Bug 386134

Summary:	Add qgraphicsitem_cast check.
Product:	[Developer tools] clazy	Reporter:	Roman <dismine>
Component:	general	Assignee:	Sergio Martins <smartins>
Status:	CONFIRMED ---
Severity:	wishlist	CC:	dismine, smartins
Priority:	NOR
Version:	unspecified
Target Milestone:	---
Platform:	Other
OS:	All
Latest Commit:		Version Fixed In:
Sentry Crash Report:

Description Roman 2017-10-24 08:32:47 UTC

Hi, i want to propose new check. Recently i worked with QGraphicsItem and wanted to cast a pointer. Because i use Qt i prefer to use it's cast functions, for example qobject_cast. But somehow qgraphicsitem_cast did not work as i expected it should be for "_cast" function. My first guess was to reimplement the type() function as mentioned in documentation. But this did not help me too. Then after some time i figured out that qgraphicsitem_cast can only cast from QGraphicsItem pointer to real object type, you can't get nothing on "middle" of hierarchy with it. And i was trying to get item's parent. My mistake.

To sum up thoughts i propose check if the type() reimplemented for item used with qgraphicsitem_cast. Without it it will not work. And also check if developer doesn't try to cast on "middle". This will also doesn't work.

Yes, this is stupid mistake i did, but for someone such a check can potentially save several hours. Hope you will like my idea.

Comment 1 Sergio Martins 2017-10-24 09:15:45 UTC

QGraphicsItem *item = ...;
if you do qgraphicsitem_cast<Foo>(item);

I can warn if Foo::type() is missing, indeed.
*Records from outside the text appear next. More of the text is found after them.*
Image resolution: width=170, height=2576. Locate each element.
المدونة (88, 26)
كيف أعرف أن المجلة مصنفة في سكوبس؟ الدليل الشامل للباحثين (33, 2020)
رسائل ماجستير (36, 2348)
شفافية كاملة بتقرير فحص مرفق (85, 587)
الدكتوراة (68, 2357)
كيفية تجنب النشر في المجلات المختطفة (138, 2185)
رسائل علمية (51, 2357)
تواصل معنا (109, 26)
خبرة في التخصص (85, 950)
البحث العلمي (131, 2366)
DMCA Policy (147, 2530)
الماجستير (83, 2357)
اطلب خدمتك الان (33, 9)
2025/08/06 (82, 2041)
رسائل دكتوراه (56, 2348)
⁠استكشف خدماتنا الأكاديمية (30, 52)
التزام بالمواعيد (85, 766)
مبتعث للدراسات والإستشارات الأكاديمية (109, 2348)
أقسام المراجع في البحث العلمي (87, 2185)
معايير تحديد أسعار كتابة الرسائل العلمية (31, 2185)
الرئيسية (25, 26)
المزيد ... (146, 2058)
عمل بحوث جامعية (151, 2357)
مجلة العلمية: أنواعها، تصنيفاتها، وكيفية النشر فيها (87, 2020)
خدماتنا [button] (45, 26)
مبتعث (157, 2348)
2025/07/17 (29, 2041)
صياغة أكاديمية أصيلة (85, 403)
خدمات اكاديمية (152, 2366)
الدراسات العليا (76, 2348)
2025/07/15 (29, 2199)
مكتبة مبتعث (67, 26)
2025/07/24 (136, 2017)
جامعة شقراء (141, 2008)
But what's this about "middle" ?
If Foo derives from Bar, and Bar::type() is also implemented, isn't this OK ?

Sorry, I've never used qgraphicsitem_cast

Comment 2 Roman 2017-10-24 09:30:21 UTC

See, this cast function is very tricky. Let's imagine such an hierarchy:

class Bar : public QGraphicsItem
{
    virtual int type() const Q_DECL_OVERRIDE {return Type;}
    enum { Type = UserType + 1};
};

class Foo : public Bar
{
    virtual int type() const Q_DECL_OVERRIDE {return Type;}
    enum { Type = UserType + 2};
};

Foo *f = new Foo();

Bar *b = f;

b->type() == f->type();

Because the type() function is virtual in both cases you will get the same result from Foo::type(). This looks obvious. But what if i want use qgraphicsitem_cast like this:

QGraphicsItem *p = new Foo();
Bar *parent = qgraphicsitem_cast<Bar *>(p);

It will not work! qgraphicsitem_cast can only cast to Foo in this case. If i want to cast to Bar i must not to reimplement the type() function in Foo.